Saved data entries
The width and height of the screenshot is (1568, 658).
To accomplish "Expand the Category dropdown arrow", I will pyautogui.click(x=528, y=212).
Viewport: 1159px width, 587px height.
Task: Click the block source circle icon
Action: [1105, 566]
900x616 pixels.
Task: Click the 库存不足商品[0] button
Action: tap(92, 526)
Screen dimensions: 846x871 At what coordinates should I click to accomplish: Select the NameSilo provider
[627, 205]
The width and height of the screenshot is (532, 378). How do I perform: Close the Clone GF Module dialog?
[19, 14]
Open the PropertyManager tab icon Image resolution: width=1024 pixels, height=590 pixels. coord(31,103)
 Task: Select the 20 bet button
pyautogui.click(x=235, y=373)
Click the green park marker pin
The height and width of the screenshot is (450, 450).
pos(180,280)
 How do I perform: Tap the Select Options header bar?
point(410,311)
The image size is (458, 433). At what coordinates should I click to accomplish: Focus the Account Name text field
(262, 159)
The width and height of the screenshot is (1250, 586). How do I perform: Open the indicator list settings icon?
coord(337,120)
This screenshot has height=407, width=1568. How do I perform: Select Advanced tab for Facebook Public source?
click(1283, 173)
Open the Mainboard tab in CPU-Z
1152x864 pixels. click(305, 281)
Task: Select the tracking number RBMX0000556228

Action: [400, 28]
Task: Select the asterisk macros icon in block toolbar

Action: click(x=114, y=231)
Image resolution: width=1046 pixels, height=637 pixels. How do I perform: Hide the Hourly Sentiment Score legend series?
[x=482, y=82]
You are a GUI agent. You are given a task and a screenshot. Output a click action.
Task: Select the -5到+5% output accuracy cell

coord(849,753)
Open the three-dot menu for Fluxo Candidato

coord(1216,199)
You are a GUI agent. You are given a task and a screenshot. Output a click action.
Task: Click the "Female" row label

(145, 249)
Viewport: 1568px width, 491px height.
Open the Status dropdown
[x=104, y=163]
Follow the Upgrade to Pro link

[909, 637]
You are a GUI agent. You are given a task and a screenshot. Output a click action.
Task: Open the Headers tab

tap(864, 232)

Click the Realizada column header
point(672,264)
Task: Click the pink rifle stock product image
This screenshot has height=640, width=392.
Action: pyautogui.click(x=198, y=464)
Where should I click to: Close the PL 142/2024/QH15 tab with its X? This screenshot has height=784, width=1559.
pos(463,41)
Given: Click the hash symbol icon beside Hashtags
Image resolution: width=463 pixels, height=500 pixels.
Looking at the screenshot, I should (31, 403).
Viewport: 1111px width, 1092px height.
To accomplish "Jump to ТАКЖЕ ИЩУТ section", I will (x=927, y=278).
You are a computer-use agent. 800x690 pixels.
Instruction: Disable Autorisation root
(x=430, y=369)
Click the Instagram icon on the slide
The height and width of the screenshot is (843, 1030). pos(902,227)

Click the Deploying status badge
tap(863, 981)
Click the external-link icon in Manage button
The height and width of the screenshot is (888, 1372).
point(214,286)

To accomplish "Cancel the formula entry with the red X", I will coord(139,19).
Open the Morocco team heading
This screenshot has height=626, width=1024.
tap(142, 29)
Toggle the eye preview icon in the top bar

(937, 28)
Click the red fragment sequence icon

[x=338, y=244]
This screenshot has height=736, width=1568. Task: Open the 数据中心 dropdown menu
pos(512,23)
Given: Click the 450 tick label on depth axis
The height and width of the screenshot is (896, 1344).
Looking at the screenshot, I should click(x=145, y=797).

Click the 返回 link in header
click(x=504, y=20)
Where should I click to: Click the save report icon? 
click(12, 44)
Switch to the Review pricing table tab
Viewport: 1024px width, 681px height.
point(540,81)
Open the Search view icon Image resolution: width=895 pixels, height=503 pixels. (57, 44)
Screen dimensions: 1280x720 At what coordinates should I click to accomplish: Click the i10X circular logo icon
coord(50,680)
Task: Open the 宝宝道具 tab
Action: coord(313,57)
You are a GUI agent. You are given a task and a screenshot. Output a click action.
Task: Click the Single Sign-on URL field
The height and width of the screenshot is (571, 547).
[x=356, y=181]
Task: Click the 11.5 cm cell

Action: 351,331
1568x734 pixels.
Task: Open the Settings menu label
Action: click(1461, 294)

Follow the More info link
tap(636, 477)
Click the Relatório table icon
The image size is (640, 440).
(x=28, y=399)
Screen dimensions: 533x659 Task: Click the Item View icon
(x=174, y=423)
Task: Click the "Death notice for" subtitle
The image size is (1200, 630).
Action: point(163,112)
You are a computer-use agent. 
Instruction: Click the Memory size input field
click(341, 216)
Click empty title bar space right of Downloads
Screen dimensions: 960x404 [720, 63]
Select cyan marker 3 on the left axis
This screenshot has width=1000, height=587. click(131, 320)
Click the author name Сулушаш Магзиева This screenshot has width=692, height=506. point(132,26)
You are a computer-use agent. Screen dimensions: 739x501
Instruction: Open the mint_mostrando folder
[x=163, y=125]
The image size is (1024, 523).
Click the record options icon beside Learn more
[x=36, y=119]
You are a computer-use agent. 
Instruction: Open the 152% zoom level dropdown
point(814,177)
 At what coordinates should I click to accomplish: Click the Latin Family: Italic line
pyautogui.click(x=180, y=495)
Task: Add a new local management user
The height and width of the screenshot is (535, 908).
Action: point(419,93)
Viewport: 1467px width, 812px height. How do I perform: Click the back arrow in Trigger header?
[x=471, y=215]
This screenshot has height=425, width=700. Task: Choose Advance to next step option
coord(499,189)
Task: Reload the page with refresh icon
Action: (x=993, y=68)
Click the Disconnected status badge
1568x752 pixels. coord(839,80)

- **What the exercise asks**
Please copy the line holding "Viewport: 1467px width, 812px" and all lines after it to the end of the records, exactly, and nothing else.

- **Answer to this exercise**
Viewport: 1467px width, 812px height. How do I perform: Click the back arrow in Trigger header?
[x=471, y=215]
This screenshot has height=425, width=700. Task: Choose Advance to next step option
coord(499,189)
Task: Reload the page with refresh icon
Action: (x=993, y=68)
Click the Disconnected status badge
1568x752 pixels. coord(839,80)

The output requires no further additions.